While the cases of migrants crossing the Mediterranean to reach European shores are more known to the broader public, the situation in South Sudan is not, photojournalist Anna Surinyach told Sputnik Mundo.
“I met people there who had never stayed in one place for more than a year,” said Anna, the author of the photographs at the exhibition. The exhibition is currently taking place in Montevideo.
The situation in South Sudan, where civil war is well into its fourth year, is nothing short of a catastrophe.
An estimated 1.5 million have fled the oil-rich but impoverished East African state to neighboring Uganda since the armed conflict between the forces of President Salva Kiir and rebel leader Riek Machar flared up in 2013.
Anna Surinyach said that she would never forget the tragedy that befell the country’s second largest city of Malakal. The city’s destruction forced 150,000 of its residents to flee to refugee camps where they live under “inhuman conditions.”
“To see an African city of 150,000 people absolutely deserted with burned down houses and dead bodies strewn in the streets was a sight I will never forget,” Anna said.
She added that many in Europe simply do not know where these migrants come from, why they fled their native countries and what is going on there.
Many believe that these people have come to “take away” their jobs.
“These people are not going to take away anyone’s job. They would have never risked their lives crossing the sea if they hadn’t realized the real danger to themselves and their families,” Anna emphasized.

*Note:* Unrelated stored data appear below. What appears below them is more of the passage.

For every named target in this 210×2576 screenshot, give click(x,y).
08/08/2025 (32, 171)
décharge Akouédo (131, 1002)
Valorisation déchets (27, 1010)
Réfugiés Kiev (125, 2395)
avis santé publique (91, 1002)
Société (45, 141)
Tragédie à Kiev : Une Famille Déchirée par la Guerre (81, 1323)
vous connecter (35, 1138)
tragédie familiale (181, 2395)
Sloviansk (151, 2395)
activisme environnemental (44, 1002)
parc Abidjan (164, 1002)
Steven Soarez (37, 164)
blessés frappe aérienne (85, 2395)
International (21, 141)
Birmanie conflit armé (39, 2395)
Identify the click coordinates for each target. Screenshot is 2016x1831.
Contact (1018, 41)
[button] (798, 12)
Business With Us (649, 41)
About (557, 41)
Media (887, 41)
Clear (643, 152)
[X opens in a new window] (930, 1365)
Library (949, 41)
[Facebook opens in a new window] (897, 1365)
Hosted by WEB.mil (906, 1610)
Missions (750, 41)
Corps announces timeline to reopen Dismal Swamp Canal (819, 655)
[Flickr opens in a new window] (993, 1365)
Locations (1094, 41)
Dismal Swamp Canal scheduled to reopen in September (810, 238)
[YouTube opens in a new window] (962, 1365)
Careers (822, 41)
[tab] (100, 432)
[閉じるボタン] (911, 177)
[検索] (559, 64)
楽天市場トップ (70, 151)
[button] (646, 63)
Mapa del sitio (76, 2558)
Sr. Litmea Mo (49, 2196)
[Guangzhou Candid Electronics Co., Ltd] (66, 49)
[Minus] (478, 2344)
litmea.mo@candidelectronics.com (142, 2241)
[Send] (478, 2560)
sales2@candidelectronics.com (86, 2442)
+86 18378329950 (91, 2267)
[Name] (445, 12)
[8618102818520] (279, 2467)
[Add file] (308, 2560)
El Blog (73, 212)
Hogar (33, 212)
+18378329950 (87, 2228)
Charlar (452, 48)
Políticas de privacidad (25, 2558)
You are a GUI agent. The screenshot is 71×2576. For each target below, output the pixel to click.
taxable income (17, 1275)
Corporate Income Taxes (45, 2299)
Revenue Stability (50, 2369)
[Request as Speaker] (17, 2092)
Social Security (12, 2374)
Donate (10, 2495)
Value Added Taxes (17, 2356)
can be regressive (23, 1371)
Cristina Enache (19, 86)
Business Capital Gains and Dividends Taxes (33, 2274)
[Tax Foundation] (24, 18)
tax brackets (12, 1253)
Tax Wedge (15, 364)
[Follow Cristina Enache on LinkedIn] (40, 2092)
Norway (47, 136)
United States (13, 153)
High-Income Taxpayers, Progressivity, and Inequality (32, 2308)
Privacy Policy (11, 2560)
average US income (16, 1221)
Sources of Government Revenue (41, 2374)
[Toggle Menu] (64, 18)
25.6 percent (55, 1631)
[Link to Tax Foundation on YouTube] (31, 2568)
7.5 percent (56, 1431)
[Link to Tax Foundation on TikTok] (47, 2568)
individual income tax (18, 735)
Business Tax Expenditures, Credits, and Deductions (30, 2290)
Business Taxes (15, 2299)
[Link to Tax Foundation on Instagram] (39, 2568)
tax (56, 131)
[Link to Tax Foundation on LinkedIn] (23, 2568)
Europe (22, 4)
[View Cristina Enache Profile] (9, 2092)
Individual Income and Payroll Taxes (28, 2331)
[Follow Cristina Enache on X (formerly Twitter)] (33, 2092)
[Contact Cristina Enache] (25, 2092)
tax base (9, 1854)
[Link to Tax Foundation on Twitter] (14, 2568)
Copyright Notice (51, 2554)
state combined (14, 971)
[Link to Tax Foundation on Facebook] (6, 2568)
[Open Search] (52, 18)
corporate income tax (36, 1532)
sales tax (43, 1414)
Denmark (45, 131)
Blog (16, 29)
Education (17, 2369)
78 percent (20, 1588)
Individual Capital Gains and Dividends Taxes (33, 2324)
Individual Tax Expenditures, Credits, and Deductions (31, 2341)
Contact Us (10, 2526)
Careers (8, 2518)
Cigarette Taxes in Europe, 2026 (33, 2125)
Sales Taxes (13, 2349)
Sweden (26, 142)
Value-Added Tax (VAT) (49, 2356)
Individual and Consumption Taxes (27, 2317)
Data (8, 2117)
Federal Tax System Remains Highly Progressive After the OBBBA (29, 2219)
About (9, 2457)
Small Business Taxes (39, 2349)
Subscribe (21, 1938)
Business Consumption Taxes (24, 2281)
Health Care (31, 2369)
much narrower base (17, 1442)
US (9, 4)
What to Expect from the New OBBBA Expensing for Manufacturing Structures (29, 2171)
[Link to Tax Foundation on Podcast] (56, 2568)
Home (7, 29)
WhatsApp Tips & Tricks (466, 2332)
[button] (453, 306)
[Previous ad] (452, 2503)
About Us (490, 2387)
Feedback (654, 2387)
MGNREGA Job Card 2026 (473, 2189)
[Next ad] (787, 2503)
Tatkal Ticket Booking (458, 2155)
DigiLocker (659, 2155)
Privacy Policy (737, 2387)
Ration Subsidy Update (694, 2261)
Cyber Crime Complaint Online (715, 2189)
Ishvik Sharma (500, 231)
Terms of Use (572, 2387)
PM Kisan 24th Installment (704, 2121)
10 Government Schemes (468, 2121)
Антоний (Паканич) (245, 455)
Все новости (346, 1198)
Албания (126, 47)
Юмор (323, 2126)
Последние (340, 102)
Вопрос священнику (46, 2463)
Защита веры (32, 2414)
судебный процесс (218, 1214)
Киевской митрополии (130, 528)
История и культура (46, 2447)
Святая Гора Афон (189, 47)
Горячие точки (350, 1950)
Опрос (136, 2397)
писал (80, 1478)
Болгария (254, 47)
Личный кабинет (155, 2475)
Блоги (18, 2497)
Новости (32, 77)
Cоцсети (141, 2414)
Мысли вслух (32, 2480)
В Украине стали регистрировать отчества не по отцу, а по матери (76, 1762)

The exhibition also documents the pain and hardship suffered by migrants from Central America who try to make their way into the United States.
David Cantero Perez, the director of the MSF’s South American office, told Sputnik that these people are often treated as economic migrants.
The “Exodus…” exhibition is an attempt to draw a line between refugees, internally displaced persons and migrants.
“The world is neither white nor black. Not all people who are seen as economic migrants happen to be such and the exhibition is meant to show exactly what these people go through on their way to safety and what is really happening in the countries they come from,” Anna Surinyach concluded.